Record number of medicines for rare diseases recommended for approval in 2014
Number of medicines with new active substances continues to increase
Among them is the first medicine for the treatment of Duchenne muscular dystrophy (Translarna) as well as the first treatment for erythropoietic protoporphyria, a rare genetic disease which causes intolerance to light (Scenesse).
The past year also saw the first recommendation worldwide of a therapy based on stem cells. The orphan medicine (Holoclar) is a treatment for limbal stem cell deficiency (LSCD), a rare eye condition that can result in blindness.
Special regulatory pathways were used for these three medicines (conditional marketing authorisation for Translarna and Holoclar, and approval under exceptional circumstances for Scenesse). These mechanisms are in place to potentially speed up market access for medicines that fulfill unmet medical needs but for which comprehensive data cannot be provided at the time of application for a marketing authorisation.
Eight new medicines for cancer were recommended for marketing authorisation in 2014, of which Lynparza, Imbruvica, Gazyvaro and Cyramza target rare cancers that are difficult to treat. A targeted treatment for melanoma patients whose cancer has a specific mutation was also recommended for approval in 2014 (Mekinist).
Overall, the number of medicines containing new active substances continues to increase. One in two medicines, either orphan or non-orphan, recommended for approval in 2014, contains a substance that has never been used in medicines before. These medicines have the potential to treat diseases for which no treatments were previously available or bring added benefit to patients over existing therapies.
During the past year, EMA provided more scientific support in the early stages of medicine development. Almost seven out of ten applicants received scientific advice from EMA’s Committee for Medicinal Products for Human Use (CHMP) during the development phase of their medicine and this figure rises to four out of five when it comes to innovative medicines. This is a significant increase compared with 2013 when only half of applicants who had a positive opinion for their medicine had received scientific advice.
Seven positive opinions were granted after an accelerated assessment in 2014 (Daklinza, Harvoni, Exviera, Viekirax, Ofev, Sylvant, Ketoconazole HRA).
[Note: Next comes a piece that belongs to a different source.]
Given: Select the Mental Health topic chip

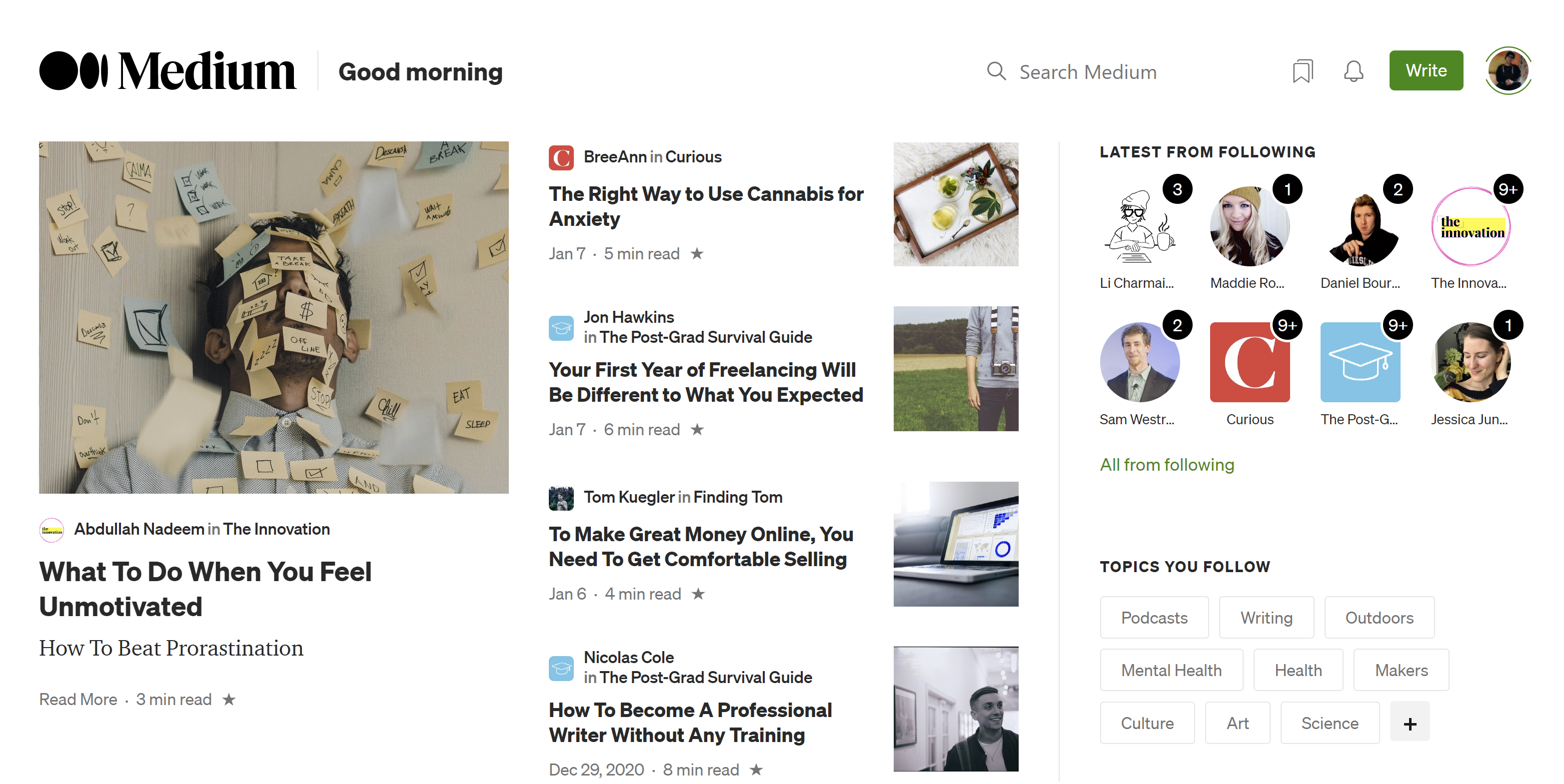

This mechanism aims to speed up the assessment of medicines that are expected to be of major benefit for public health.
Four of these are for the treatment of chronic hepatitis C virus (HCV) infection. The CHMP used the accelerated assessment tool to make a new generation of medicines available to patients potentially more quickly; these treatments have high cure rates and have recently reshaped the way patients with chronic HCV infection can be treated.
In the past year, the CHMP granted a paediatric-use marketing authorisation (PUMA) for Hemangiol for the treatment of proliferating infantile haemangioma, which are benign tumours of blood vessels. PUMAs can be granted for medicines which are already authorised, but no longer under patent or supplementary certificate protection, and that have been developed specifically for children. As an incentive to stimulate the development of existing medicines for the treatment of children, PUMA medicines are granted ten years of market protection.
For each of these medicines, EMA’s Pharmacovigilance Risk Assessment Committee (PRAC) and CHMP adopted a risk management plan (RMP) to ensure that safety is monitored throughout the lifecycle of the product allowing appropriate regulatory action to be taken if any new risk arises.